Let's assume I have a pandas DataFrame in Python which shows the name of the business unit leader for different units over time. It could look something like this
Leader_Jan Leader_Feb Leader_Mar Leader_Apr
Unit1 Nina Nina Nina Nina
Unit2 Lena Lena NaN Lena
Unit3 Alex Maria Alex Alex
Unit4 Emilia NaN NaN NaN
Unit5 NaN Corinna Petra NaN
and can be recreated like:
import pandas as pd
import numpy as np
a = ['Nina','Nina','Nina','Nina']
b = ['Lena','Lena',np.NaN,'Lena']
c = ['Alex','Maria','Alex','Alex']
d = ['Emilia',np.NaN,np.NaN,np.NaN]
e = [np.NaN,'Corinna','Petra',np.NaN]
data = pd.DataFrame(data=[a,b,c,d,e], columns =['Leader_Jan','Leader_Feb','Leader_Mar','Leader_Apr'], index=['Unit1','Unit2','Unit3','Unit4','Unit5'])
Context: I would like to find out in which units leaders stay for very short or very long periods (in months) to later find out whether there are team conflicts in specific units of my company.
I would like to add to the dataframe the minimum and maximum values (in months) per unit of how long leaders have been there in one uninterrupted period. Because of possible interruptions (see Unit 2 and Unit 3) I cannot just use value_counts for the different names in each row. I rather need to find the length of sequences of different leader names separated by NaN values and other names. To see what I consider a sequence check the different colors in this photo:
As you might see, an interruption as in Unit 2 and 3 should result in multiple lengths of stay. The amount of NaN-months in a sequence should not be counted.

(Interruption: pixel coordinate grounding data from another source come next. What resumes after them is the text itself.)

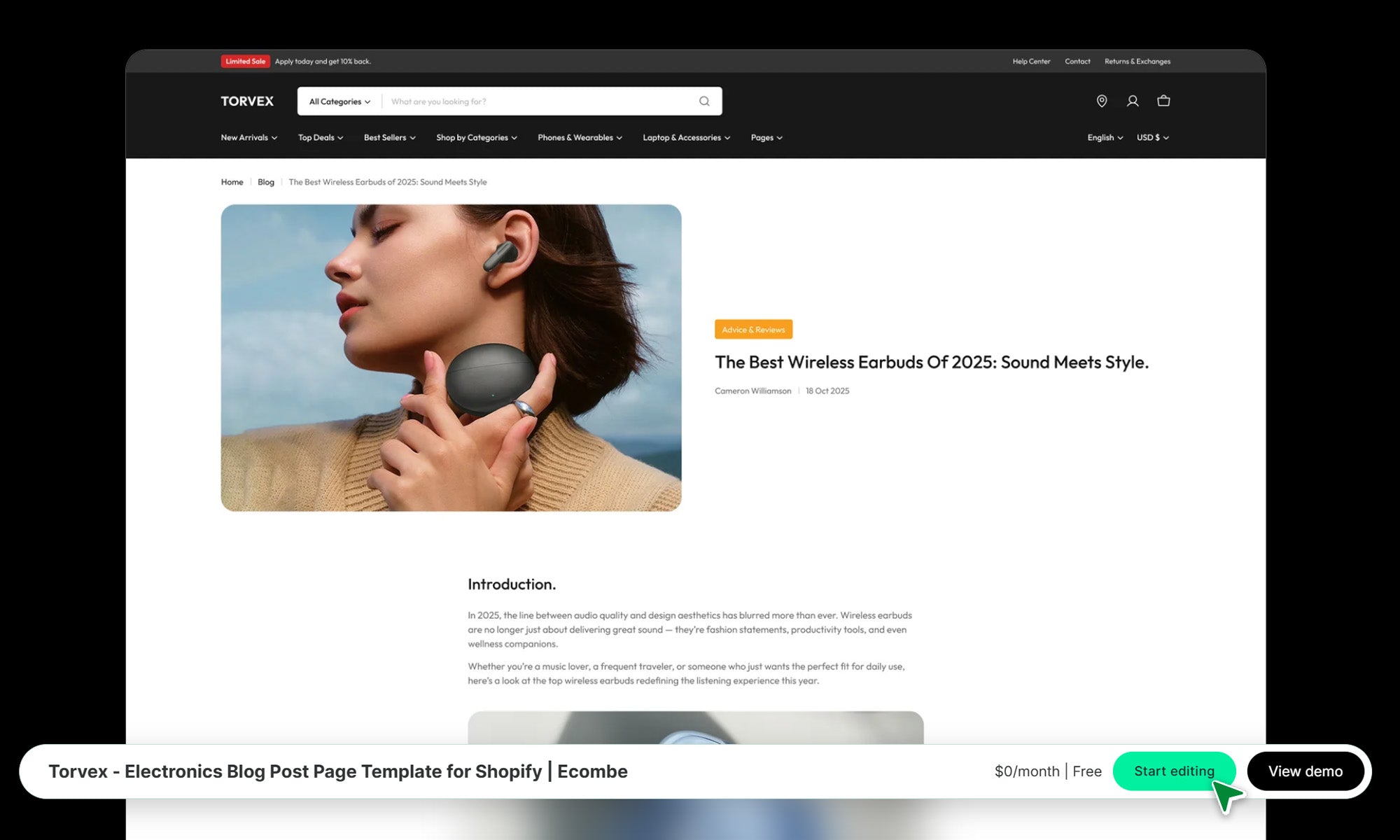Screen dimensions: 1400x840
Task: Open the Shop by Categories menu
Action: click(476, 138)
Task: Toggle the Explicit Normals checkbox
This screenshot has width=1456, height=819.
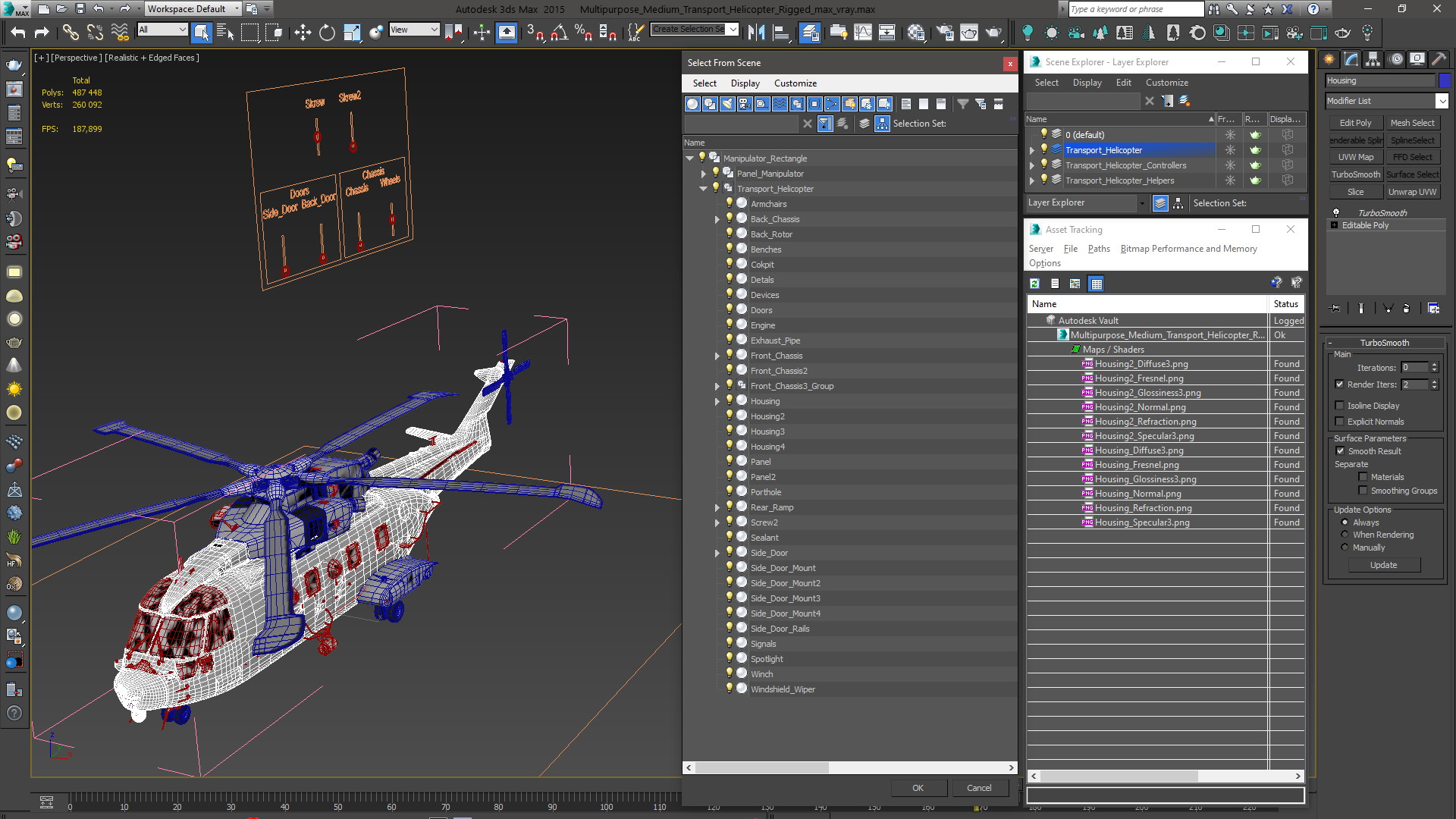Action: tap(1340, 422)
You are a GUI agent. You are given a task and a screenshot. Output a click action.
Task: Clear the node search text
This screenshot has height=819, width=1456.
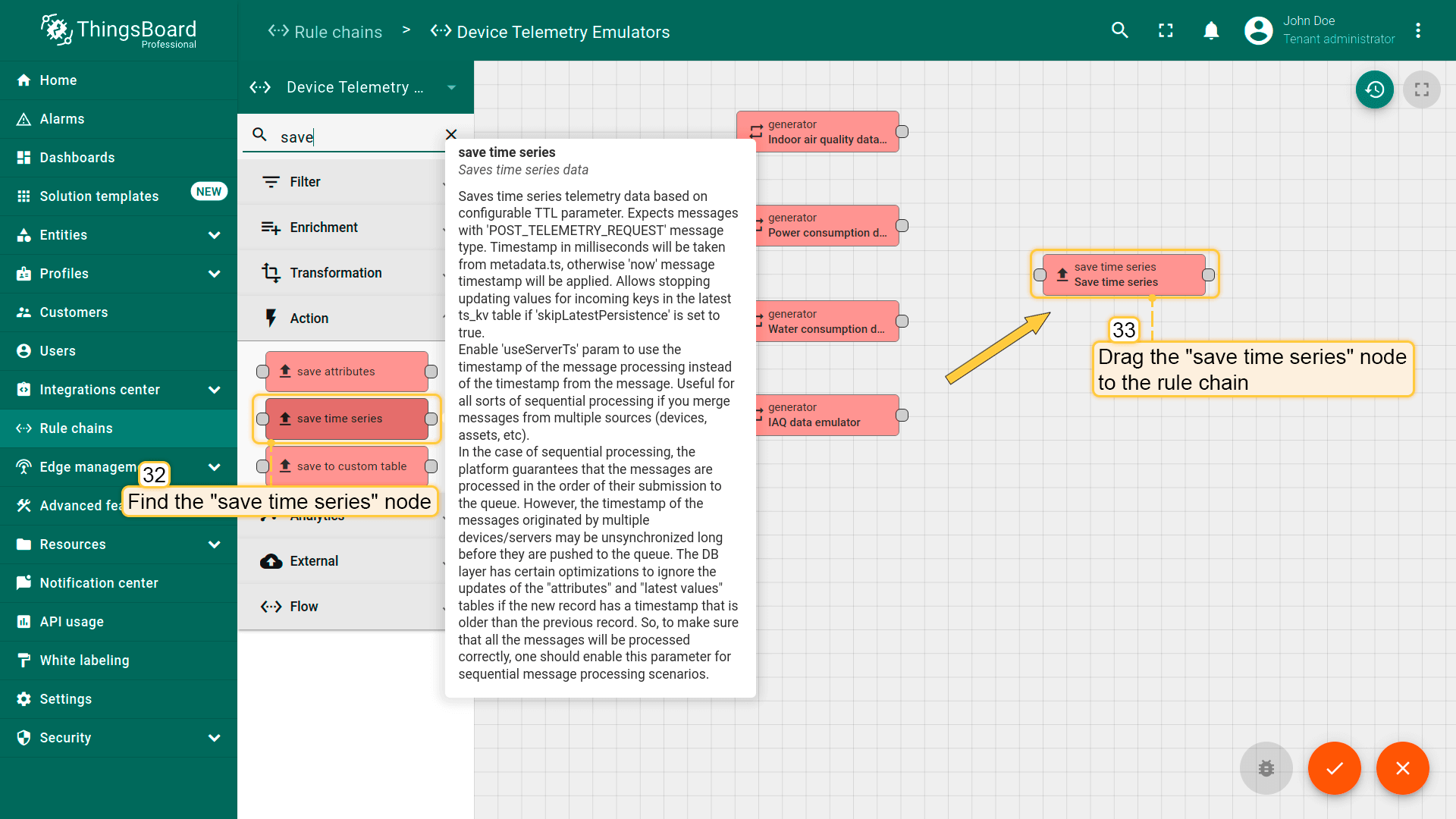[x=451, y=134]
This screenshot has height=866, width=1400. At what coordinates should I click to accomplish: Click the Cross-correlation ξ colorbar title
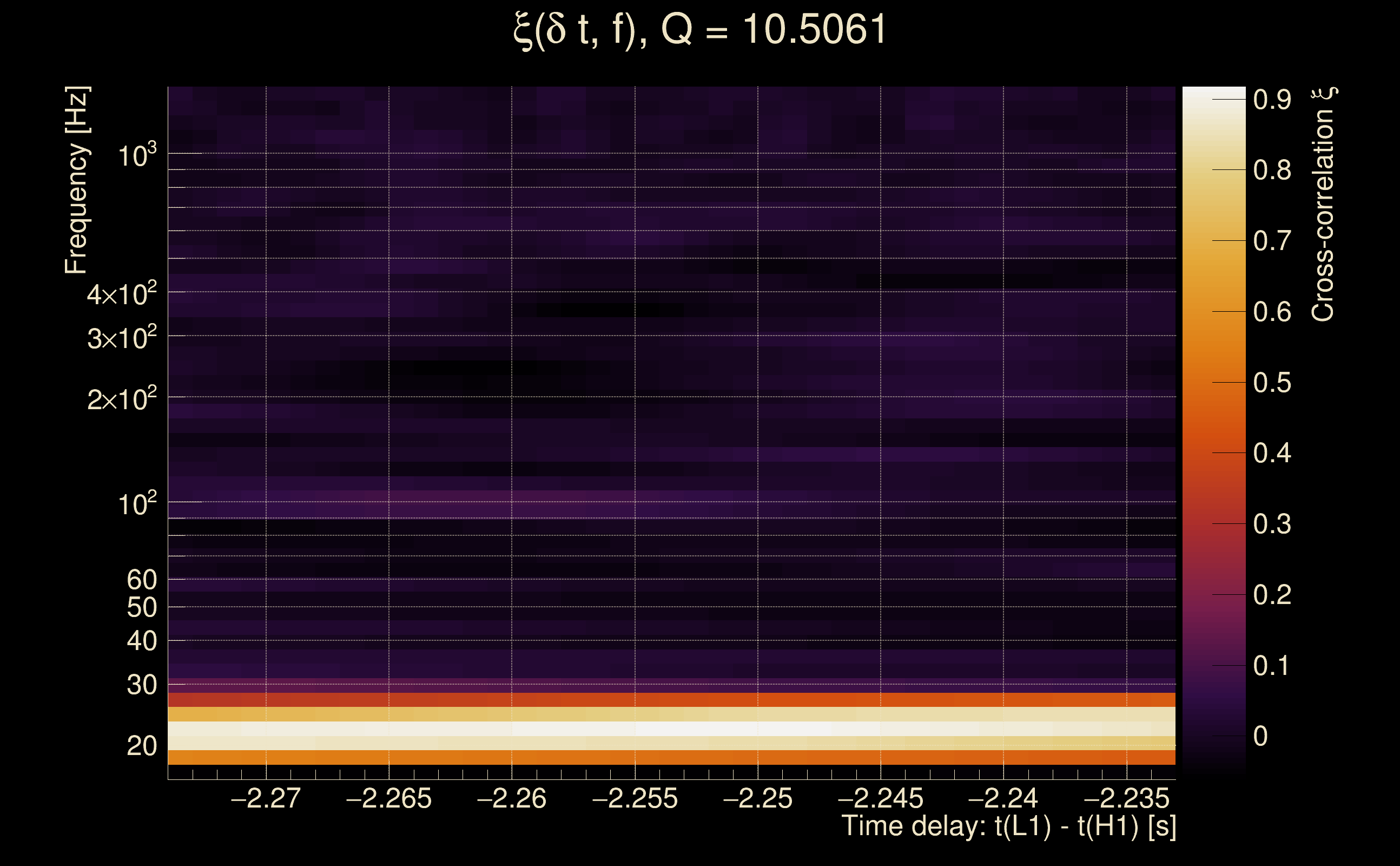click(x=1323, y=205)
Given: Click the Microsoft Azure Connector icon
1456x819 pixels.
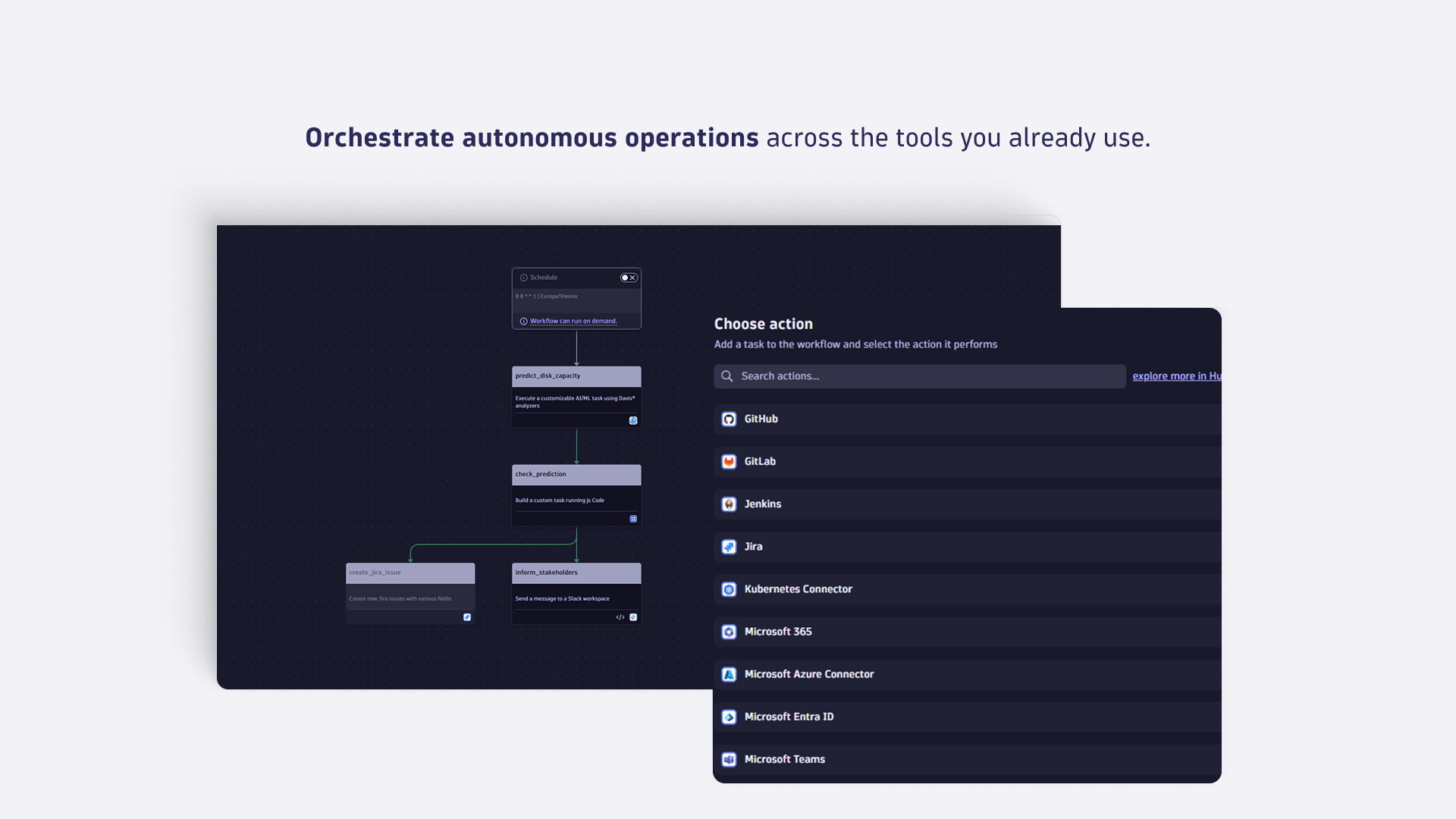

The result should look like:
Leader_Jan Leader_Feb Leader_Mar Leader_Apr Min_length_of_stay_leaders \
Unit1 Nina Nina Nina Nina 4
Unit2 Lena Lena NaN Lena 1
Unit3 Alex Maria Alex Alex 1
Unit4 Emilia NaN NaN NaN 1
Unit5 NaN Corinna Petra NaN 1
Max_length_of_stay_leaders
Unit1 4
Unit2 2
Unit3 2
Unit4 1
Unit5 1
I know this might be rather complicated to follow, but I would love any kind of help/tips, etc. because I am a little lost here.